== TASK TO COMPLETE ==
Repeat the lines from the one containing "Click the CLSK symbol search box" through the last line of the data, exactly, pictures omitted.

== THE DATA ==
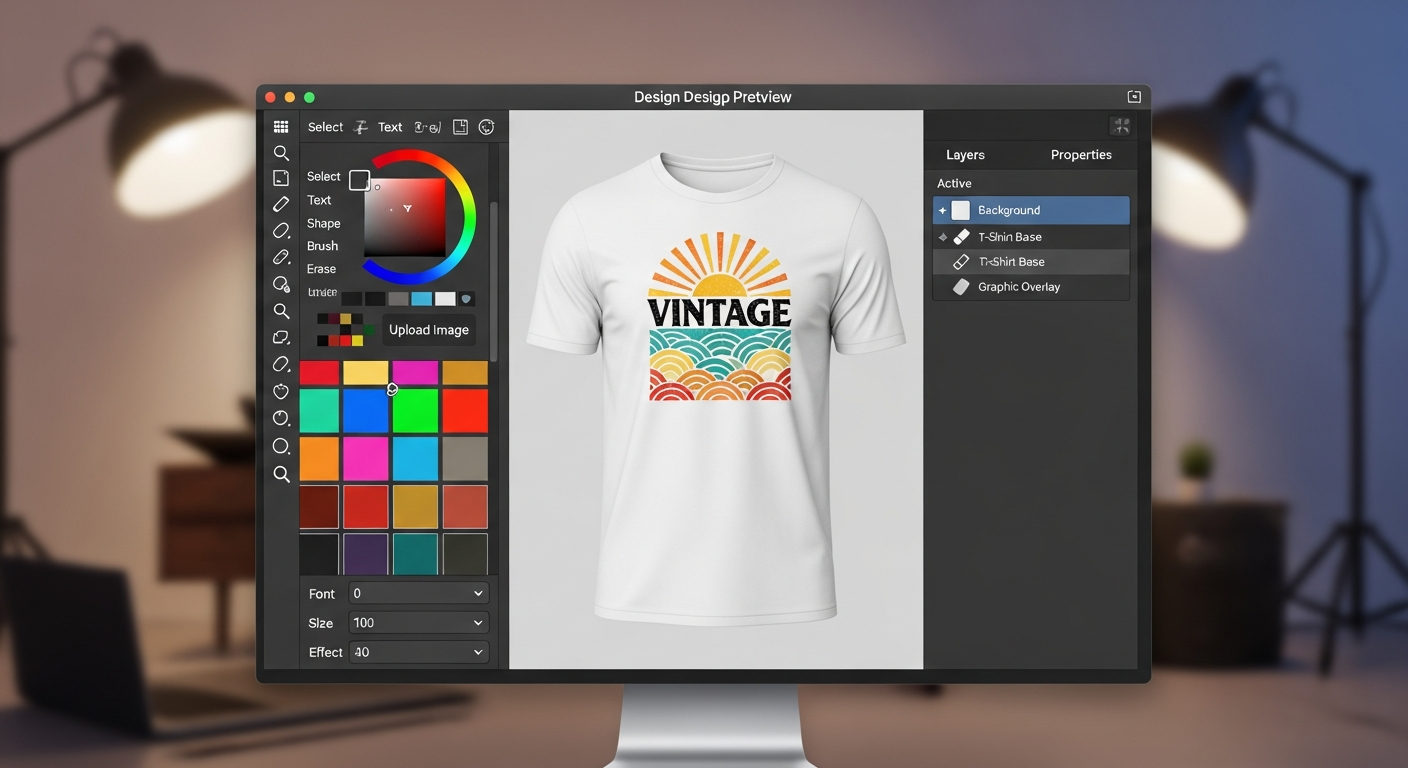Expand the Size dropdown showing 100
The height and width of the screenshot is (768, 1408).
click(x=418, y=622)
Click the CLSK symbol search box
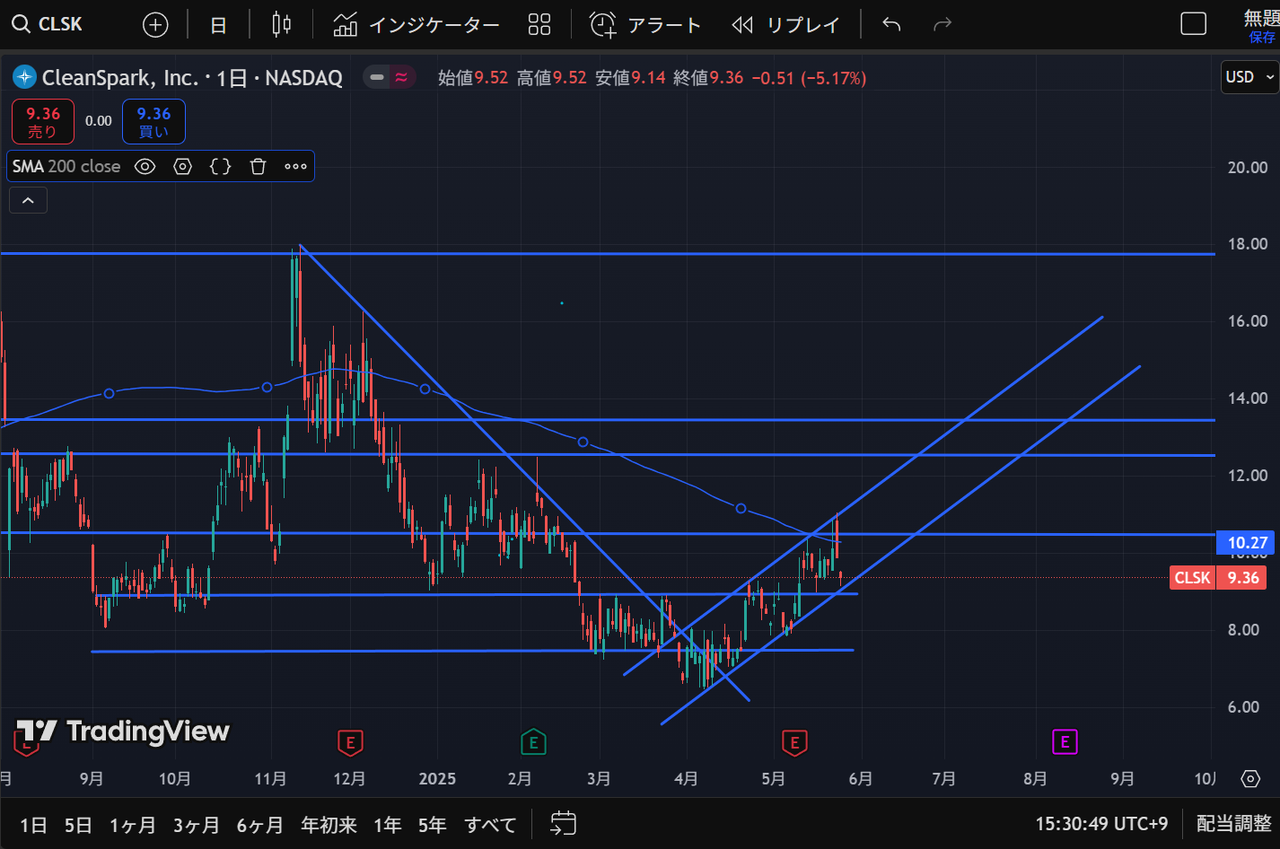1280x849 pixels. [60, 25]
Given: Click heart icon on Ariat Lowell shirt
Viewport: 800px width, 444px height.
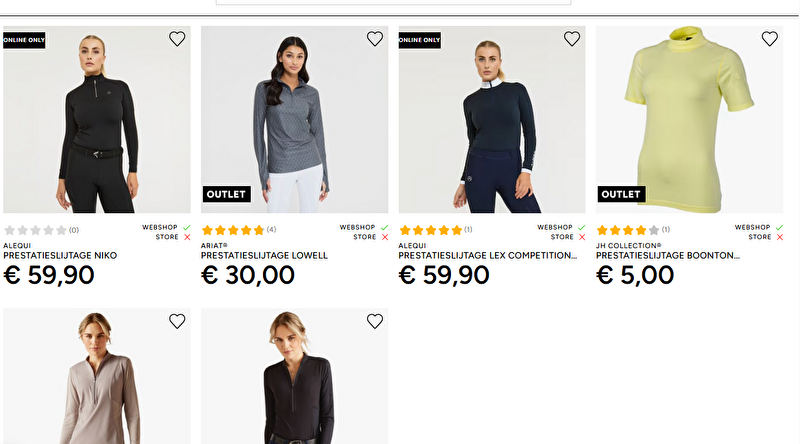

== WRITTEN SOLUTION ==
Click the CLSK symbol search box
1280x849 pixels. [60, 25]
Given: Click heart icon on Ariat Lowell shirt
Viewport: 800px width, 444px height.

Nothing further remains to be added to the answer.